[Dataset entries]
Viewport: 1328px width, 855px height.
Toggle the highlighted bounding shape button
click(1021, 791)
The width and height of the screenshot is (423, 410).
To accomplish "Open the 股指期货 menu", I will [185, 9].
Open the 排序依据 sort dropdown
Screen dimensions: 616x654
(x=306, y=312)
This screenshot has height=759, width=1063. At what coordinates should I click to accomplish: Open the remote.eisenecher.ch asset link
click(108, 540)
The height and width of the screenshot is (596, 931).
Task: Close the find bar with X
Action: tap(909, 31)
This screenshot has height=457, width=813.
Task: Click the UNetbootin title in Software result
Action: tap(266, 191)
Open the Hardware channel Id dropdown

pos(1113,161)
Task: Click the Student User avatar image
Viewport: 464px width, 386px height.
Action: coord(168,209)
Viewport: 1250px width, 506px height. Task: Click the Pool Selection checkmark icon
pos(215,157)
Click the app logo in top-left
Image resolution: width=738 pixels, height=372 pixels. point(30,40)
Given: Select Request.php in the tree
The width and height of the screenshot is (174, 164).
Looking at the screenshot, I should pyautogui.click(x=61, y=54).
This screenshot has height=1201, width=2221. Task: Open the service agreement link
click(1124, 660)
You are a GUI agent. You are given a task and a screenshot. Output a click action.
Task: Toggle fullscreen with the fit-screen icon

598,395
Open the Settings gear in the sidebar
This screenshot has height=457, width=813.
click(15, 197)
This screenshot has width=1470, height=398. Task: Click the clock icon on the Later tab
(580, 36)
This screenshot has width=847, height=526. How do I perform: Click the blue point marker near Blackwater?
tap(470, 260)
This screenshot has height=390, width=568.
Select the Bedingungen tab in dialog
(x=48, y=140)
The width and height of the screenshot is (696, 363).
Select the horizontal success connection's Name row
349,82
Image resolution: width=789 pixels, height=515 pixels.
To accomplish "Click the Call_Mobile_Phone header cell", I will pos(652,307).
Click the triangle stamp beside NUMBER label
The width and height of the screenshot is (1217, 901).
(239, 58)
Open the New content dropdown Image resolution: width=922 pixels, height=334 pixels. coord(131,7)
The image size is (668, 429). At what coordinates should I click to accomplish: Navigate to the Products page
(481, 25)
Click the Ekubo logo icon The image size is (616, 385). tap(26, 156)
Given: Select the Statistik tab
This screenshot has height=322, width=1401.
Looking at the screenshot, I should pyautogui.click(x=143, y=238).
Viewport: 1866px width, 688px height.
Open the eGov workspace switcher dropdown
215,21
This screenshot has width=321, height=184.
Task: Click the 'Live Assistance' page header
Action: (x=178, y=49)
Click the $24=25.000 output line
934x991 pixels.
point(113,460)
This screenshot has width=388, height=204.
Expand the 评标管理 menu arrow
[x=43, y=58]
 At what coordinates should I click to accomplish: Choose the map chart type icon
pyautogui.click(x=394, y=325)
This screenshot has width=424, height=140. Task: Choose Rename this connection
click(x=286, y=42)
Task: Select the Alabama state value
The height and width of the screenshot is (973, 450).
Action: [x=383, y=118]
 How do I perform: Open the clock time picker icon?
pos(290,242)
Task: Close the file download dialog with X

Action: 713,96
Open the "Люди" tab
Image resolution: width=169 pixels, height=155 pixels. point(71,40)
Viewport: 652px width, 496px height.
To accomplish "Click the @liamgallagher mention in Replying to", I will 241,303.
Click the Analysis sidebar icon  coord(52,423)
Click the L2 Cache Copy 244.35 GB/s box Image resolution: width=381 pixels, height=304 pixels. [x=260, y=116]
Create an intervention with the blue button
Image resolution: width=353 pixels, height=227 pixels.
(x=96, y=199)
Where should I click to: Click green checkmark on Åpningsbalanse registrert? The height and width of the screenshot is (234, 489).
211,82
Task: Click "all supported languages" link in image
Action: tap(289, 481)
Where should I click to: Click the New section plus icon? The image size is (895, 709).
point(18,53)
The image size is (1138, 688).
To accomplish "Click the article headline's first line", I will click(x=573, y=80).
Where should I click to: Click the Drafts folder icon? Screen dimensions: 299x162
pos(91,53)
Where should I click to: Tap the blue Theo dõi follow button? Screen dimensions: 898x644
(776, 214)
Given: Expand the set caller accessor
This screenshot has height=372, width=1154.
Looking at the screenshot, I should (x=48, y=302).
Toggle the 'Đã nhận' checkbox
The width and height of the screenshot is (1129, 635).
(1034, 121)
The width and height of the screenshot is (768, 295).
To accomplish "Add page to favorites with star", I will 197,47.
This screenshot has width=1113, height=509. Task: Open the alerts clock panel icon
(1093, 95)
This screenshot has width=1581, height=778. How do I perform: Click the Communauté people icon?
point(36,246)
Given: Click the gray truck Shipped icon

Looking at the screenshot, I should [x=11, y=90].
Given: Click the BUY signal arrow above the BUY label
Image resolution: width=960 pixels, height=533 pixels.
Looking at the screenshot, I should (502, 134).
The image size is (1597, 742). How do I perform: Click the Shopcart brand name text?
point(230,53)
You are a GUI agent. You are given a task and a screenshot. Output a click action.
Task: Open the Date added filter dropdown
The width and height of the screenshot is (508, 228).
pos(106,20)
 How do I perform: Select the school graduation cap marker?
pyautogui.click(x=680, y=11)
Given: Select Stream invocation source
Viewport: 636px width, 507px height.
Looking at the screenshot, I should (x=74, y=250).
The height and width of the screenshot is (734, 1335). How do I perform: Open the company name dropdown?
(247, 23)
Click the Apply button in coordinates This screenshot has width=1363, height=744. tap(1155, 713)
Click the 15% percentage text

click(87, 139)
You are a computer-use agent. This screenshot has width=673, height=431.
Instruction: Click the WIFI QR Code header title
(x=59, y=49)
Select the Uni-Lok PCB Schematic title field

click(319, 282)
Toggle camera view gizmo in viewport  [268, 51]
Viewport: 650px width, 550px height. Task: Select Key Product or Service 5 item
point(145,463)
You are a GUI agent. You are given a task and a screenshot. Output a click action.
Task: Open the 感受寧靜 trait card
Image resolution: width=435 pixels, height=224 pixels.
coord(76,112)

● Assigned task:
Each entry above is to be transcribed exactly as it was written.

● Solution to the exercise:
Viewport: 1328px width, 855px height.
Toggle the highlighted bounding shape button
click(1021, 791)
The width and height of the screenshot is (423, 410).
To accomplish "Open the 股指期货 menu", I will [185, 9].
Open the 排序依据 sort dropdown
Screen dimensions: 616x654
(x=306, y=312)
This screenshot has height=759, width=1063. At what coordinates should I click to accomplish: Open the remote.eisenecher.ch asset link
click(108, 540)
The height and width of the screenshot is (596, 931).
Task: Close the find bar with X
Action: tap(909, 31)
This screenshot has height=457, width=813.
Task: Click the UNetbootin title in Software result
Action: tap(266, 191)
Open the Hardware channel Id dropdown

pos(1113,161)
Task: Click the Student User avatar image
Viewport: 464px width, 386px height.
Action: coord(168,209)
Viewport: 1250px width, 506px height. Task: Click the Pool Selection checkmark icon
pos(215,157)
Click the app logo in top-left
Image resolution: width=738 pixels, height=372 pixels. point(30,40)
Given: Select Request.php in the tree
The width and height of the screenshot is (174, 164).
Looking at the screenshot, I should pyautogui.click(x=61, y=54).
This screenshot has height=1201, width=2221. Task: Open the service agreement link
click(1124, 660)
You are a GUI agent. You are given a task and a screenshot. Output a click action.
Task: Toggle fullscreen with the fit-screen icon

598,395
Open the Settings gear in the sidebar
This screenshot has height=457, width=813.
click(15, 197)
This screenshot has width=1470, height=398. Task: Click the clock icon on the Later tab
(580, 36)
This screenshot has width=847, height=526. How do I perform: Click the blue point marker near Blackwater?
tap(470, 260)
This screenshot has height=390, width=568.
Select the Bedingungen tab in dialog
(x=48, y=140)
The width and height of the screenshot is (696, 363).
Select the horizontal success connection's Name row
349,82
Image resolution: width=789 pixels, height=515 pixels.
To accomplish "Click the Call_Mobile_Phone header cell", I will pos(652,307).
Click the triangle stamp beside NUMBER label
The width and height of the screenshot is (1217, 901).
(239, 58)
Open the New content dropdown Image resolution: width=922 pixels, height=334 pixels. coord(131,7)
The image size is (668, 429). At what coordinates should I click to accomplish: Navigate to the Products page
(481, 25)
Click the Ekubo logo icon The image size is (616, 385). tap(26, 156)
Given: Select the Statistik tab
This screenshot has height=322, width=1401.
Looking at the screenshot, I should pyautogui.click(x=143, y=238).
Viewport: 1866px width, 688px height.
Open the eGov workspace switcher dropdown
215,21
This screenshot has width=321, height=184.
Task: Click the 'Live Assistance' page header
Action: (x=178, y=49)
Click the $24=25.000 output line
934x991 pixels.
point(113,460)
This screenshot has width=388, height=204.
Expand the 评标管理 menu arrow
[x=43, y=58]
 At what coordinates should I click to accomplish: Choose the map chart type icon
pyautogui.click(x=394, y=325)
This screenshot has width=424, height=140. Task: Choose Rename this connection
click(x=286, y=42)
Task: Select the Alabama state value
The height and width of the screenshot is (973, 450).
Action: [x=383, y=118]
 How do I perform: Open the clock time picker icon?
pos(290,242)
Task: Close the file download dialog with X

Action: 713,96
Open the "Люди" tab
Image resolution: width=169 pixels, height=155 pixels. point(71,40)
Viewport: 652px width, 496px height.
To accomplish "Click the @liamgallagher mention in Replying to", I will 241,303.
Click the Analysis sidebar icon  coord(52,423)
Click the L2 Cache Copy 244.35 GB/s box Image resolution: width=381 pixels, height=304 pixels. [x=260, y=116]
Create an intervention with the blue button
Image resolution: width=353 pixels, height=227 pixels.
(x=96, y=199)
Where should I click to: Click green checkmark on Åpningsbalanse registrert? The height and width of the screenshot is (234, 489).
211,82
Task: Click "all supported languages" link in image
Action: tap(289, 481)
Where should I click to: Click the New section plus icon? The image size is (895, 709).
point(18,53)
The image size is (1138, 688).
To accomplish "Click the article headline's first line", I will click(x=573, y=80).
Where should I click to: Click the Drafts folder icon? Screen dimensions: 299x162
pos(91,53)
Where should I click to: Tap the blue Theo dõi follow button? Screen dimensions: 898x644
(776, 214)
Given: Expand the set caller accessor
This screenshot has height=372, width=1154.
Looking at the screenshot, I should (x=48, y=302).
Toggle the 'Đã nhận' checkbox
The width and height of the screenshot is (1129, 635).
(1034, 121)
The width and height of the screenshot is (768, 295).
To accomplish "Add page to favorites with star", I will 197,47.
This screenshot has width=1113, height=509. Task: Open the alerts clock panel icon
(1093, 95)
This screenshot has width=1581, height=778. How do I perform: Click the Communauté people icon?
point(36,246)
Given: Click the gray truck Shipped icon

Looking at the screenshot, I should [x=11, y=90].
Given: Click the BUY signal arrow above the BUY label
Image resolution: width=960 pixels, height=533 pixels.
Looking at the screenshot, I should (502, 134).
The image size is (1597, 742). How do I perform: Click the Shopcart brand name text?
point(230,53)
You are a GUI agent. You are given a task and a screenshot. Output a click action.
Task: Open the Date added filter dropdown
The width and height of the screenshot is (508, 228).
pos(106,20)
 How do I perform: Select the school graduation cap marker?
pyautogui.click(x=680, y=11)
Given: Select Stream invocation source
Viewport: 636px width, 507px height.
Looking at the screenshot, I should (x=74, y=250).
The height and width of the screenshot is (734, 1335). How do I perform: Open the company name dropdown?
(247, 23)
Click the Apply button in coordinates This screenshot has width=1363, height=744. tap(1155, 713)
Click the 15% percentage text

click(87, 139)
You are a computer-use agent. This screenshot has width=673, height=431.
Instruction: Click the WIFI QR Code header title
(x=59, y=49)
Select the Uni-Lok PCB Schematic title field

click(319, 282)
Toggle camera view gizmo in viewport  [268, 51]
Viewport: 650px width, 550px height. Task: Select Key Product or Service 5 item
point(145,463)
You are a GUI agent. You are given a task and a screenshot. Output a click action.
Task: Open the 感受寧靜 trait card
Image resolution: width=435 pixels, height=224 pixels.
coord(76,112)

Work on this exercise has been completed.